* TASK PROMPT *
Output each of the rows below as a Markdown table with two columns, n and Text. Number them in order and skip blank lines.

Data listing:
╭──
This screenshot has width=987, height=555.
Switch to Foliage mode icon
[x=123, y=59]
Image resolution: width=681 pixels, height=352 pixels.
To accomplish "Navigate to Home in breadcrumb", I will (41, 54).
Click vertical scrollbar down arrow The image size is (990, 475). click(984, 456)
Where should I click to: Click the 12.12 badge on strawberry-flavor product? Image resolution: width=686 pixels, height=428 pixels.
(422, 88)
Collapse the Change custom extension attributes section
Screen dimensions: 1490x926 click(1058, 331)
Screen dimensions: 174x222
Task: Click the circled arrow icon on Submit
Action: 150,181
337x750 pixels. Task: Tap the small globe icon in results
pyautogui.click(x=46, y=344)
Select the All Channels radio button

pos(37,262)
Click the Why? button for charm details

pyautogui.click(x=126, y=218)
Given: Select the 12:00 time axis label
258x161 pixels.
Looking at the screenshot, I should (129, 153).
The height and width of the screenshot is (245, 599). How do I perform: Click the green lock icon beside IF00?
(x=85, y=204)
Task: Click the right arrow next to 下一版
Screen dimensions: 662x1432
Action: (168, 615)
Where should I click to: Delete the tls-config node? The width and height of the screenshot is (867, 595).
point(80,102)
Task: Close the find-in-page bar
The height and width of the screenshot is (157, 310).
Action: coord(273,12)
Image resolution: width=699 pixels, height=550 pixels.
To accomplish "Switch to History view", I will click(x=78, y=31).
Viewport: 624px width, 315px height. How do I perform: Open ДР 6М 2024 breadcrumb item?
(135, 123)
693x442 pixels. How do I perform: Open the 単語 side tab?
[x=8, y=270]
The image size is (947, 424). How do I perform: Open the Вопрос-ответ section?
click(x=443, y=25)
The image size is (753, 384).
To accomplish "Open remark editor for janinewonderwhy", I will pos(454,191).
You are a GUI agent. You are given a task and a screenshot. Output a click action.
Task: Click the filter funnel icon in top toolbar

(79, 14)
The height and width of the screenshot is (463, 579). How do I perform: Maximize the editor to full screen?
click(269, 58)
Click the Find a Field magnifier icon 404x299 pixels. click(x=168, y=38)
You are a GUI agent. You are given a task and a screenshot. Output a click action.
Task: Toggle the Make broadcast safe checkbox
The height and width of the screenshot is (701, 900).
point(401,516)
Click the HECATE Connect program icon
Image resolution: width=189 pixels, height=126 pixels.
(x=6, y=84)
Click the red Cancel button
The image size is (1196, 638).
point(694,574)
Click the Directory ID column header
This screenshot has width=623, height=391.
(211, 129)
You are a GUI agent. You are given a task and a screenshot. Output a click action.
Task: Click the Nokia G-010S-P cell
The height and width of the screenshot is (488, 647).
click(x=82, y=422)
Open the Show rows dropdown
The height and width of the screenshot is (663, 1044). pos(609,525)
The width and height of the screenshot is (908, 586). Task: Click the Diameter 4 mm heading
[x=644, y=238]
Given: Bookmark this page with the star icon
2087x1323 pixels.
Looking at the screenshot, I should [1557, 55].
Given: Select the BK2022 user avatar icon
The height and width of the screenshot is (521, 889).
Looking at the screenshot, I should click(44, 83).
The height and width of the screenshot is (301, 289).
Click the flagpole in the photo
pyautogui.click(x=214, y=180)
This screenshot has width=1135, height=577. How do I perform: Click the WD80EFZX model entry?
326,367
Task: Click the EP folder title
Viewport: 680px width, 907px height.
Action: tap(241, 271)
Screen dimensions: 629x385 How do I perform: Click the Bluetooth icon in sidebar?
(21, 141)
╰──
* ANSWER TO THE EXERCISE *
| n | Text |
|---|---|
| 1 | This screenshot has width=987, height=555. |
| 2 | Switch to Foliage mode icon |
| 3 | [x=123, y=59] |
| 4 | Image resolution: width=681 pixels, height=352 pixels. |
| 5 | To accomplish "Navigate to Home in breadcrumb", I will (41, 54). |
| 6 | Click vertical scrollbar down arrow The image size is (990, 475). click(984, 456) |
| 7 | Where should I click to: Click the 12.12 badge on strawberry-flavor product? Image resolution: width=686 pixels, height=428 pixels. |
| 8 | (422, 88) |
| 9 | Collapse the Change custom extension attributes section |
| 10 | Screen dimensions: 1490x926 click(1058, 331) |
| 11 | Screen dimensions: 174x222 |
| 12 | Task: Click the circled arrow icon on Submit |
| 13 | Action: 150,181 |
| 14 | 337x750 pixels. Task: Tap the small globe icon in results |
| 15 | pyautogui.click(x=46, y=344) |
| 16 | Select the All Channels radio button |
| 17 | pos(37,262) |
| 18 | Click the Why? button for charm details |
| 19 | pyautogui.click(x=126, y=218) |
| 20 | Given: Select the 12:00 time axis label |
| 21 | 258x161 pixels. |
| 22 | Looking at the screenshot, I should (129, 153). |
| 23 | The height and width of the screenshot is (245, 599). How do I perform: Click the green lock icon beside IF00? |
| 24 | (x=85, y=204) |
| 25 | Task: Click the right arrow next to 下一版 |
| 26 | Screen dimensions: 662x1432 |
| 27 | Action: (168, 615) |
| 28 | Where should I click to: Delete the tls-config node? The width and height of the screenshot is (867, 595). |
| 29 | point(80,102) |
| 30 | Task: Close the find-in-page bar |
| 31 | The height and width of the screenshot is (157, 310). |
| 32 | Action: coord(273,12) |
| 33 | Image resolution: width=699 pixels, height=550 pixels. |
| 34 | To accomplish "Switch to History view", I will click(x=78, y=31). |
| 35 | Viewport: 624px width, 315px height. How do I perform: Open ДР 6М 2024 breadcrumb item? |
| 36 | (135, 123) |
| 37 | 693x442 pixels. How do I perform: Open the 単語 side tab? |
| 38 | [x=8, y=270] |
| 39 | The image size is (947, 424). How do I perform: Open the Вопрос-ответ section? |
| 40 | click(x=443, y=25) |
| 41 | The image size is (753, 384). |
| 42 | To accomplish "Open remark editor for janinewonderwhy", I will pos(454,191). |
| 43 | You are a GUI agent. You are given a task and a screenshot. Output a click action. |
| 44 | Task: Click the filter funnel icon in top toolbar |
| 45 | (79, 14) |
| 46 | The height and width of the screenshot is (463, 579). How do I perform: Maximize the editor to full screen? |
| 47 | click(269, 58) |
| 48 | Click the Find a Field magnifier icon 404x299 pixels. click(x=168, y=38) |
| 49 | You are a GUI agent. You are given a task and a screenshot. Output a click action. |
| 50 | Task: Toggle the Make broadcast safe checkbox |
| 51 | The height and width of the screenshot is (701, 900). |
| 52 | point(401,516) |
| 53 | Click the HECATE Connect program icon |
| 54 | Image resolution: width=189 pixels, height=126 pixels. |
| 55 | (x=6, y=84) |
| 56 | Click the red Cancel button |
| 57 | The image size is (1196, 638). |
| 58 | point(694,574) |
| 59 | Click the Directory ID column header |
| 60 | This screenshot has width=623, height=391. |
| 61 | (211, 129) |
| 62 | You are a GUI agent. You are given a task and a screenshot. Output a click action. |
| 63 | Task: Click the Nokia G-010S-P cell |
| 64 | The height and width of the screenshot is (488, 647). |
| 65 | click(x=82, y=422) |
| 66 | Open the Show rows dropdown |
| 67 | The height and width of the screenshot is (663, 1044). pos(609,525) |
| 68 | The width and height of the screenshot is (908, 586). Task: Click the Diameter 4 mm heading |
| 69 | [x=644, y=238] |
| 70 | Given: Bookmark this page with the star icon |
| 71 | 2087x1323 pixels. |
| 72 | Looking at the screenshot, I should [1557, 55]. |
| 73 | Given: Select the BK2022 user avatar icon |
| 74 | The height and width of the screenshot is (521, 889). |
| 75 | Looking at the screenshot, I should click(44, 83). |
| 76 | The height and width of the screenshot is (301, 289). |
| 77 | Click the flagpole in the photo |
| 78 | pyautogui.click(x=214, y=180) |
| 79 | This screenshot has width=1135, height=577. How do I perform: Click the WD80EFZX model entry? |
| 80 | 326,367 |
| 81 | Task: Click the EP folder title |
| 82 | Viewport: 680px width, 907px height. |
| 83 | Action: tap(241, 271) |
| 84 | Screen dimensions: 629x385 How do I perform: Click the Bluetooth icon in sidebar? |
| 85 | (21, 141) |